Exploring the hydration of Pb2+: ab initio studies and first-principles molecular dynamics.

Even though lead is a well-known toxicant widely scattered throughout the world since antiquity, its chemistry is poorly documented at the molecular level. Here we investigate the hydration of the Pb(2+) ion by means of first-principles molecular dynamics (Car-Parrinello molecular dynamics, CPMD). We found that the hydrated cation is heptacoordinated in a dynamically holodirected arrangement roughly corresponding to a fluxional distorted pentagonal bipyramid.
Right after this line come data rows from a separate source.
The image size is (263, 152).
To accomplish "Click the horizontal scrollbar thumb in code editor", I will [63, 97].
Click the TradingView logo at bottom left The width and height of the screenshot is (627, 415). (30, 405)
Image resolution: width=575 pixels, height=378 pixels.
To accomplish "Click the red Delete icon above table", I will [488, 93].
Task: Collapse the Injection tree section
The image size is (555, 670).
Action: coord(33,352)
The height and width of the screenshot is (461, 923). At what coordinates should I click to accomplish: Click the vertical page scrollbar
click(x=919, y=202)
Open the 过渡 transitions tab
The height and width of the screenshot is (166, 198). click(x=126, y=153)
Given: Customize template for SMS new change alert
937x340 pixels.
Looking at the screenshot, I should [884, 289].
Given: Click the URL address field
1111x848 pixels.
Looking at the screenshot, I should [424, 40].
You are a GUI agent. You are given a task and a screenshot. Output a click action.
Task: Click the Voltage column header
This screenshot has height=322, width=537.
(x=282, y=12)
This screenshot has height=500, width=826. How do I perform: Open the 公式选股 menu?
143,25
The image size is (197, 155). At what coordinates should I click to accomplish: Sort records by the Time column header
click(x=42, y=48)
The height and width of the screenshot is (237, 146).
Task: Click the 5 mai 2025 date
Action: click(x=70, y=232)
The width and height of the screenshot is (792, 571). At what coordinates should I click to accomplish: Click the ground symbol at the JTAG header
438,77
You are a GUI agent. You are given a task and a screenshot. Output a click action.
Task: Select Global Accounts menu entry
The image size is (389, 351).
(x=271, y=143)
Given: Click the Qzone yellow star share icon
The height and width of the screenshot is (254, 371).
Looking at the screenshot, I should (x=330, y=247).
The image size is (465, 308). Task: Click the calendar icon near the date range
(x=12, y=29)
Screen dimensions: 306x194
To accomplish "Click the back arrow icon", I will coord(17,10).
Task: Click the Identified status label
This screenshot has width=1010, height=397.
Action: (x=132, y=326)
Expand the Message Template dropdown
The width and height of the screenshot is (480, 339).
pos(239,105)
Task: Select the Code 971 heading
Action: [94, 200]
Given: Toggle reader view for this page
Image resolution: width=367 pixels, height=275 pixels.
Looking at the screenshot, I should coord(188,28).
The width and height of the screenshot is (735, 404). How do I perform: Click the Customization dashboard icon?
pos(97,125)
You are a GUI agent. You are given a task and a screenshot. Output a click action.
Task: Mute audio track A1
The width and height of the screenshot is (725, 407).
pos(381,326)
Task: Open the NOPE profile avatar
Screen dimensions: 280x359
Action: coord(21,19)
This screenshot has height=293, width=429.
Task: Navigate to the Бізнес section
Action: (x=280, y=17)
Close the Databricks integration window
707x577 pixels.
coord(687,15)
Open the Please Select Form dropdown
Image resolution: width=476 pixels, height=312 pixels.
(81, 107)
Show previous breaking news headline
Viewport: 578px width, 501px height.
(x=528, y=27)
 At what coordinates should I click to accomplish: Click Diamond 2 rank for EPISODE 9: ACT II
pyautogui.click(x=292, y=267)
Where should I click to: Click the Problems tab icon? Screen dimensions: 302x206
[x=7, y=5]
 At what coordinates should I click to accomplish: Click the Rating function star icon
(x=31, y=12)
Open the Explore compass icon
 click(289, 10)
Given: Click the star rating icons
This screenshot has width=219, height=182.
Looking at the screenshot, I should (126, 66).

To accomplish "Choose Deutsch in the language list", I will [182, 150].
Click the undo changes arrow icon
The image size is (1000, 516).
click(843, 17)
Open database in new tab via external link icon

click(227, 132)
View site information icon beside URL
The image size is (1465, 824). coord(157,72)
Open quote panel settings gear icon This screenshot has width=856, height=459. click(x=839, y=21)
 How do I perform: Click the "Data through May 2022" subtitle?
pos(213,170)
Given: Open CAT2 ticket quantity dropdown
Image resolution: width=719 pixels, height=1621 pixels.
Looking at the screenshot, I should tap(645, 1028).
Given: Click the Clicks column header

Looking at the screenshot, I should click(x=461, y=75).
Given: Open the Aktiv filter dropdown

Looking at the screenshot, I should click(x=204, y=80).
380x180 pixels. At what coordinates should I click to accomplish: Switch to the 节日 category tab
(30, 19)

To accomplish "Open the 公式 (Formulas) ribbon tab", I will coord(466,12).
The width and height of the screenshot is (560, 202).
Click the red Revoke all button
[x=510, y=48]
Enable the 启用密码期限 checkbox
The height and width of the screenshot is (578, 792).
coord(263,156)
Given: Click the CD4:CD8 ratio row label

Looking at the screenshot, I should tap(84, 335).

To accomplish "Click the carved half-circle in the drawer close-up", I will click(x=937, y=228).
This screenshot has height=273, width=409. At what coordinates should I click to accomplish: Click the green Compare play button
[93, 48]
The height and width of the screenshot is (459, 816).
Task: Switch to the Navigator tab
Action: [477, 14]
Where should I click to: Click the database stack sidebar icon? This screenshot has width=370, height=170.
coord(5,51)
The time-averaged Pb-O bond length is especially large and amounts to 2.70 A with an associated root-mean-square deviation of 0.26 A. This results from a dynamic exchange between short (<2.6 A), intermediate (2.6-3.0 A) and long (>3.0 A) Pb-O bonds. The latter very long Pb-O distance implies that the determination of the coordination number n(c) from experimental work may not necessarily yield values directly comparable to the theoretical value of n(c)=7, since not all experimental techniques would recognize such a long distance as a bond to the metal cation. Pronounced disorders are evidenced in the second shell, characteristic of a chaotropic cation, and exchanges between the first and second shells cannot be excluded on a timescale of a few tens of picoseconds.